As Ricky entered the scrum, now, fully bearded with a ponytail, the 26-year-old was again greeted by smiling faces that he returned with handshakes and hugs. Amidst mixed emotions, Rubio was excited to be “home,” as he put it.
“Last night, I was walking around the city and it felt like I never left,” said Rubio to local media. He did, however, admit to not knowing how taking the floor would feel this evening. “We will see, I have a lot of friends on that team.
From day-one, Rubio developed an immediate connection to not only the people of Minnesota — who were starved for a player who could engage them in the ways a young Kevin Garnett did a decade prior — but to the Wolves organization.

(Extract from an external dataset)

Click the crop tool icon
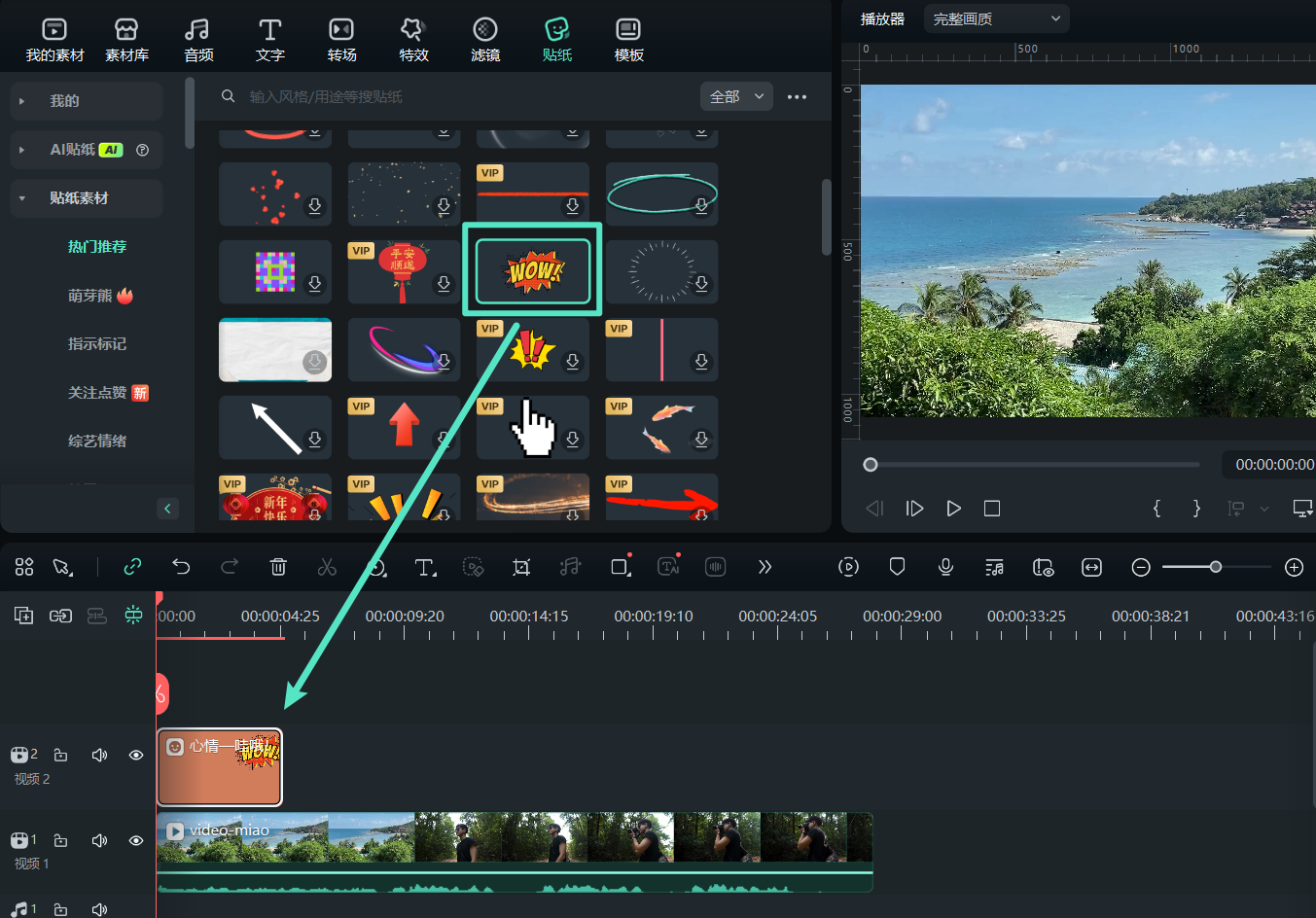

“I was surprised the first day I came to the airport, got out of the gates and I saw all the people — all of the love,” said Rubio, as he strolled down memory lane. I’m still feeling that love, it was amazing. I really appreciated it.”
That first season was special to him through connections to fans but also mentors in the organization.
Rubio referenced Flip Saunders as one of his biggest mentors and how he still misses him. Even before Saunders took the role of President of Basketball Operations in Minnesota, the two had a connection. Today, Rubio described how that connection lives on through Flip’s son and Wolves Assistant, Ryan Saunders.
His sights are now set on the future as he described tonight as marking a time to move on to a “new chapter in his life” and “grow up.” Rubio knows that he has a new task at hand and that is to lead the Utah Jazz.
Utah Jazz Head Coach, Quin Snyder, on Rubio
“He’s mature and ready to lead,” is how the Jazz head coach described the transition for Rubio, as he referenced the time his new point guard spent with the Spanish National Team as another yearly transition the point guard went through.
While Snyder recognizes the personal element of the return, his focus, today, was on how Rubio unleashes Utah’s offense. “He already has pushed our pace.”
As much as the Wolves were ready to move on from Rubio in lieu of the Jeff Teague acquisition, the Jazz are starving for his ability to facilitate. Rubio had ten assists in Utah’s season-opening victory against the Denver Nuggets. Last season, the Jazz never had a player reach double-digit assists in any regular season game.
Shabazz Muhammad and Karl-Anthony Towns on Rubio’s Return
“It’s going to be strange, definitely going to be strange,” said Shabazz Muhammad when asked about playing against Rubio. To this point, Muhammad has played his entire career with Rubio. From that experience, he says he will be ready to guard Rubio’s unique style. “I know I gotta get ready to get back and stop that pass.”
Karl-Anthony Towns was less analytical with his response when asked about Rubio. Towns was more caught off-guard by Rubio’s new look, “I mean, how strange is it to see Ricky with a ponytail?”
The Wolves expect every seat in the newly renovated Target Center to be filled this evening for the much anticipated home opener. Fans are likely to, again, come out in hoards to see Rubio but also to get a glimpse at the new look Wolves who look to pave a trail to somewhere they never went with Rubio, the playoffs.